What is samādhi? Though Indian tradition defines nine levels of samadhi, each with its own identifying characteristics, a general definition will suffice here. Samadhi is a unified state of mind in which there is no distinction between self and environment, no sense of time or place. This is not a state of no-thought or no-mind, since there is still an awareness of the self experiencing samadhi. Rather, it is a state of one-thought or one-mind. In Ch'an, an important distinction is made between samadhi and enlightenment, as seen in the spiritual path of Shakyamuni Buddha. After years of austere practice as a yogi, Shakyamuni had attained the highest level of samadhi, but he knew that his realization was still incomplete. He sat under the bodhi tree, vowing not to get up until he had fully resolved the question of death and rebirth. Only when he became enlightened, after seeing the morning star, did he rise. His experience became the paradigm of zazen practice.

The First Patriarch of Ch'an, the Indian monk Bodhidharma, reached China around A.D. 520 and established himself in Shaolin temple.
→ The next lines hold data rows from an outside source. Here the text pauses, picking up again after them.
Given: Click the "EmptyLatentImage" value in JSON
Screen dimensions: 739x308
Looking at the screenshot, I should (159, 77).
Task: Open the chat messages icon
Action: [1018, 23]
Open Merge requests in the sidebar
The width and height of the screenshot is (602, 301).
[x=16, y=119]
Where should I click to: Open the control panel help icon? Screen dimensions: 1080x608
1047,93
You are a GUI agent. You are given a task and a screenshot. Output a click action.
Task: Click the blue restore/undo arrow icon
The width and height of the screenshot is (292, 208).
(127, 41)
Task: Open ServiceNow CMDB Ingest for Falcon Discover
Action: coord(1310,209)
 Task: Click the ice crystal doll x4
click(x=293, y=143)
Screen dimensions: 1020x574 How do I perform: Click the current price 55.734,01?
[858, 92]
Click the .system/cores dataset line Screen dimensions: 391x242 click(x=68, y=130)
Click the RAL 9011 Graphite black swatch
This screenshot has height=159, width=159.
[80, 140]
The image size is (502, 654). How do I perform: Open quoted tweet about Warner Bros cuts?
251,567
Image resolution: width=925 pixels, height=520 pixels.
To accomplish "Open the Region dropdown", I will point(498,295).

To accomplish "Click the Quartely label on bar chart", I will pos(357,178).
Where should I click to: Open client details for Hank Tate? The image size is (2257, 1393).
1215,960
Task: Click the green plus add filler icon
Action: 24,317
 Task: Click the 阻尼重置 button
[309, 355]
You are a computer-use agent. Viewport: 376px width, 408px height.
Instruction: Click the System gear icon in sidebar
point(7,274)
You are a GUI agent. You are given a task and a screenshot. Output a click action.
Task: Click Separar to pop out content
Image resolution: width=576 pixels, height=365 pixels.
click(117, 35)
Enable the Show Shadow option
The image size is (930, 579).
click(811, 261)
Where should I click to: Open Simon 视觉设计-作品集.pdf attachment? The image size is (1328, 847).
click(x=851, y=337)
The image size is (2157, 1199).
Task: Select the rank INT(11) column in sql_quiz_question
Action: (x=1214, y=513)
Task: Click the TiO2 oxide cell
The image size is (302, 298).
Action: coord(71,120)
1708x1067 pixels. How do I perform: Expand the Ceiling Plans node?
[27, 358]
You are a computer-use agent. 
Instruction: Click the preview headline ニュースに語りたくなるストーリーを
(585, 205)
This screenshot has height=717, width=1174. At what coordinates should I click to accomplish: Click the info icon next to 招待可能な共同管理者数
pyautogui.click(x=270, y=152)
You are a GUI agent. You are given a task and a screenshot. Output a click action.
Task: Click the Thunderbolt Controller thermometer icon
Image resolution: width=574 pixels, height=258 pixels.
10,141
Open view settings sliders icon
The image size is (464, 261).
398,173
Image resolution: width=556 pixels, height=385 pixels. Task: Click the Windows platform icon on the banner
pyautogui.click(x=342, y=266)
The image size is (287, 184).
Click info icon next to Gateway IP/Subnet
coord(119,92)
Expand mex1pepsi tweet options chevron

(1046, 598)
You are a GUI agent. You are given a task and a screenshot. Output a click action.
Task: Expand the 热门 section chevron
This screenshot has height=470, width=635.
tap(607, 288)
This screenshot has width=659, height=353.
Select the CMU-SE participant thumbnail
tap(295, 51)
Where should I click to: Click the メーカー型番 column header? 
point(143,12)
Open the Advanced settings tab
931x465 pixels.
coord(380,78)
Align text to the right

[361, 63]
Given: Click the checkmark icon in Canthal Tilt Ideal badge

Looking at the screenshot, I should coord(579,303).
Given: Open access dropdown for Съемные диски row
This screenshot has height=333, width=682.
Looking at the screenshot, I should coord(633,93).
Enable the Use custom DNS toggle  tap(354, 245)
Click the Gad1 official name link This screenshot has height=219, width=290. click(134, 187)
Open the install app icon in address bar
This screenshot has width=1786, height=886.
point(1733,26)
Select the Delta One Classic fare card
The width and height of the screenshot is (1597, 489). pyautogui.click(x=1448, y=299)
While the historical facts of Bodhidharma's life are scant, there is little doubt that he was enlightened before arriving in China. Even so, he continued zazen practice. According to legend, Bodhidharma sat facing a wall for nine years, in the same posture used by previous masters to attain samadhi. However, he did not use Hinayana methods (such as visualizing parts of the body), and his goal was different--to attain liberation without necessarily going through samadhi. Bodhidharma's great contribution to Ch'an was his insistence on directly experiencing Buddha-nature through zazen.